Figure 7.

Lbhd2-CreERT2 line achieves MC-specific labeling in the OB even in adulthood. A, Constructs for CRISPR/Cas9-mediated knock-in line. IRES-CreERT2 cassette was targeted to a region immediately following the stop codon of the Lbhd2 gene. B, Schematic of the tamoxifen injection protocol: tamoxifen was injected intraperitoneally at P21, and the recombination pattern in the OB was examined 3 weeks later. Cohorts of mice received injection for either 1 or 3 d at 80 mg/kg per day. C, Example recombination patterns. From left: Tbx21-Cre::Ai14, Ra13-Cre::Ai14, Lbhd2-CreERT2::Ai14 (one injection) and Lbhd2-CreERT2::Ai14 (three injections). Scale bar, 100 µm. D, Summary of labeled structures at P42 for the corresponding mouse lines, showing the proportion of cells in the MCL relative to all labeled cells (left), comparison of labeled dendrites in the superficial versus deep portions of the EPL (middle), and density of labeled somata in the MCL (right).
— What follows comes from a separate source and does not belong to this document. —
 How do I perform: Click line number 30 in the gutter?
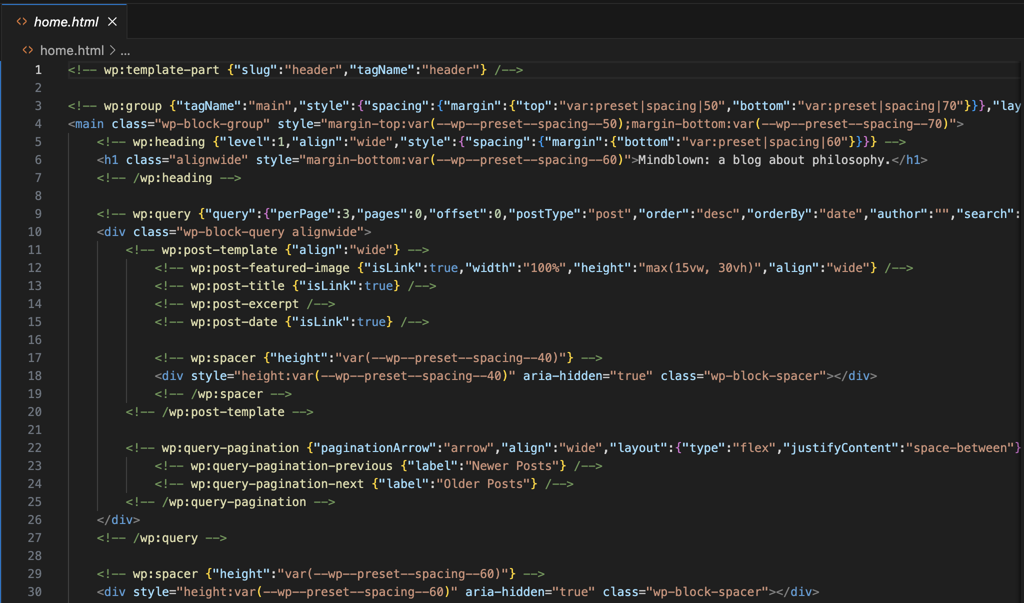(x=35, y=592)
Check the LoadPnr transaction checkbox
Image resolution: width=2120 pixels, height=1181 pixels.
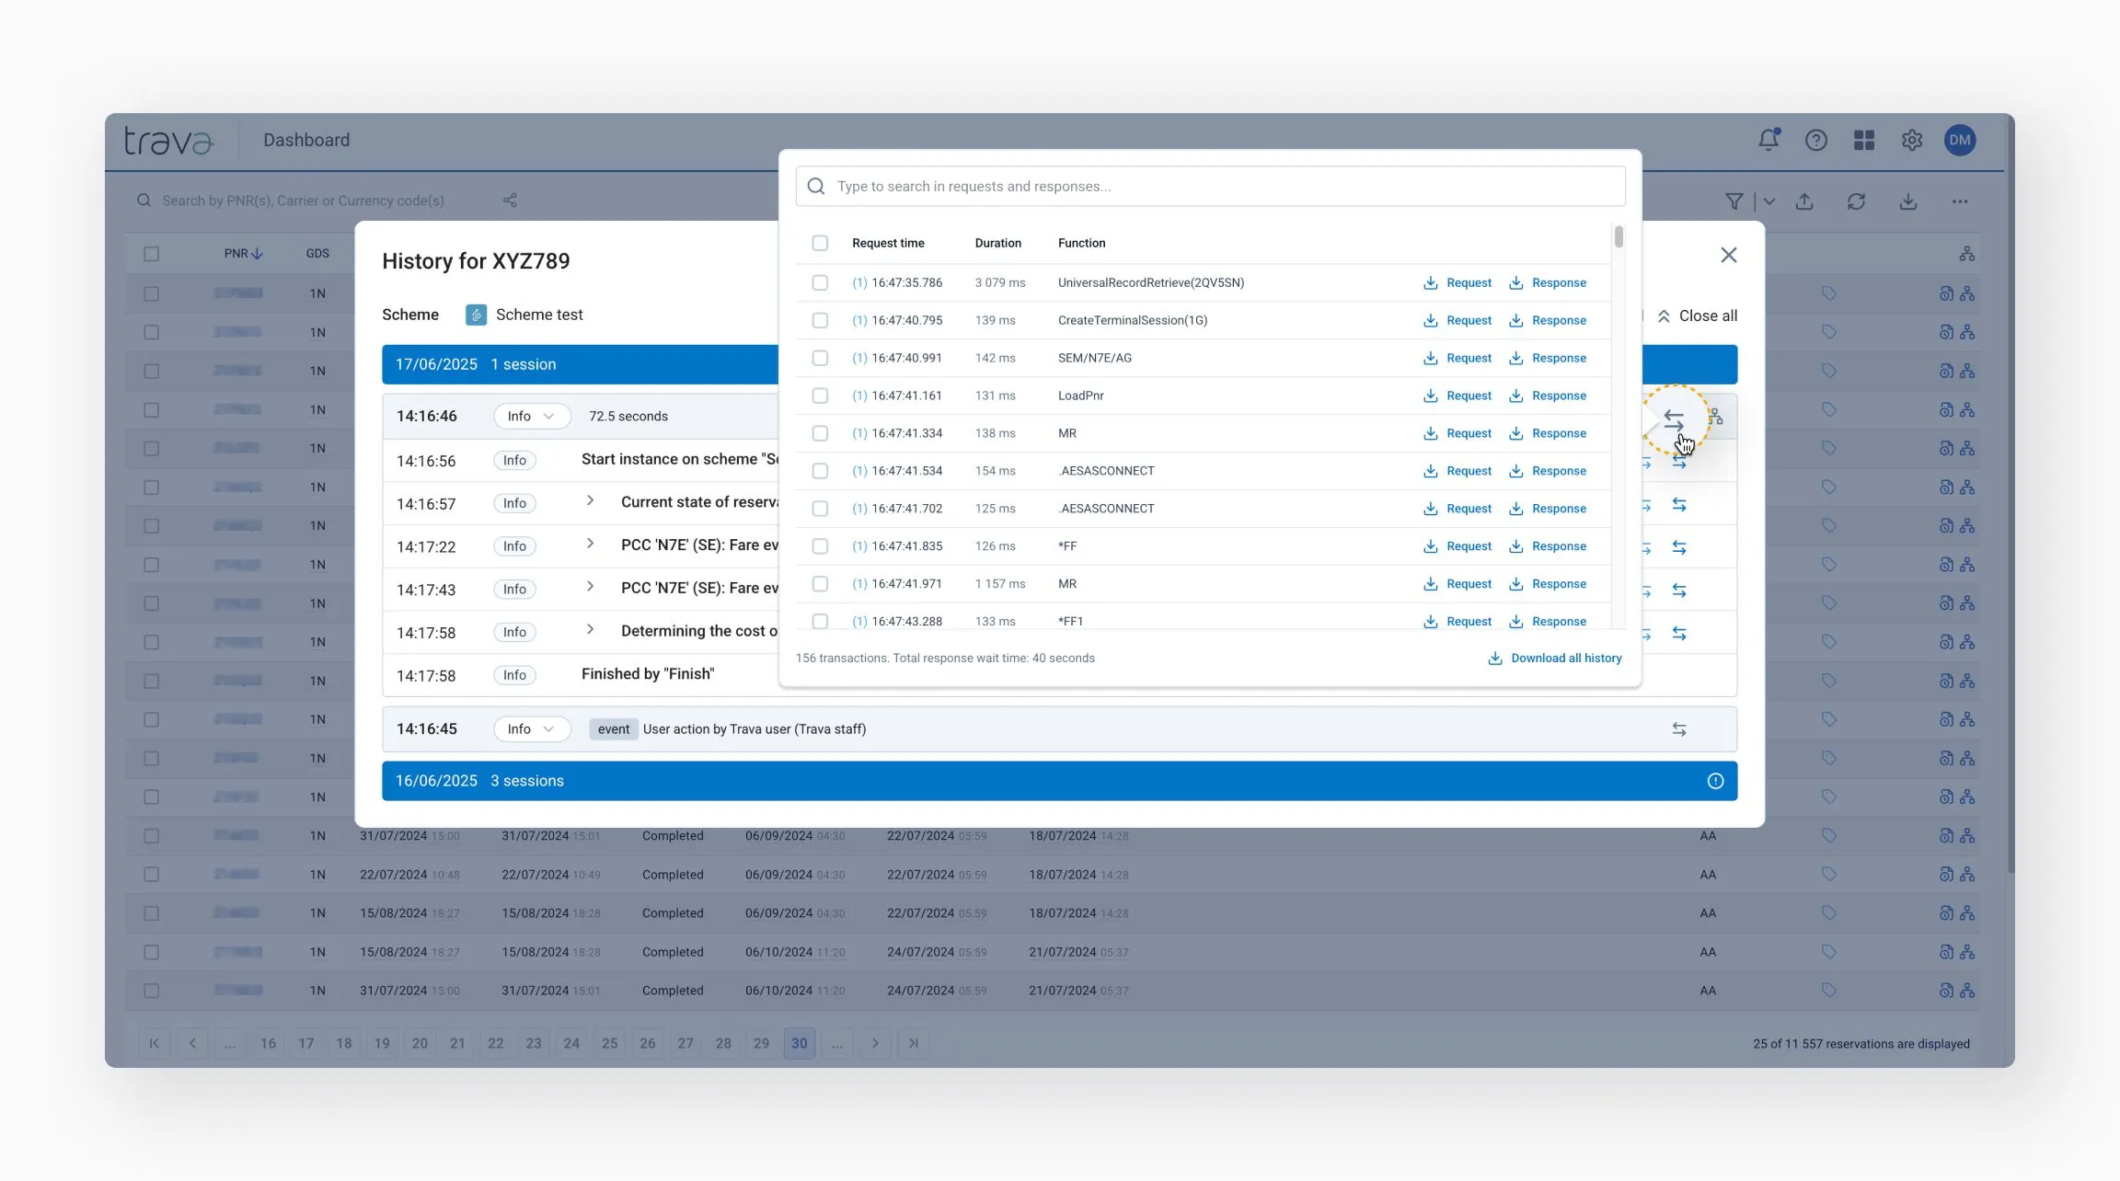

E, Comparison of labeling patterns between Tbx21-Cre::Ai14, Ra13-Cre::Ai14, and Lbhd2-CreERT2::Ai14 lines. Left, Labeled cells in the MCL as a percentage of total number of labeled cells. Middle, tdTomato signal density in the upper half of EPL subtracted by the signal density in the lower half of EPL. Right, Number of labeled cells detected per mm of MCL. N = 3 mice per transgenic line for all plots. Data are mean ± SEM. Statistical significance: *p = 0.05; **p = 0.01. For details, see Experimental design and statistical analysis.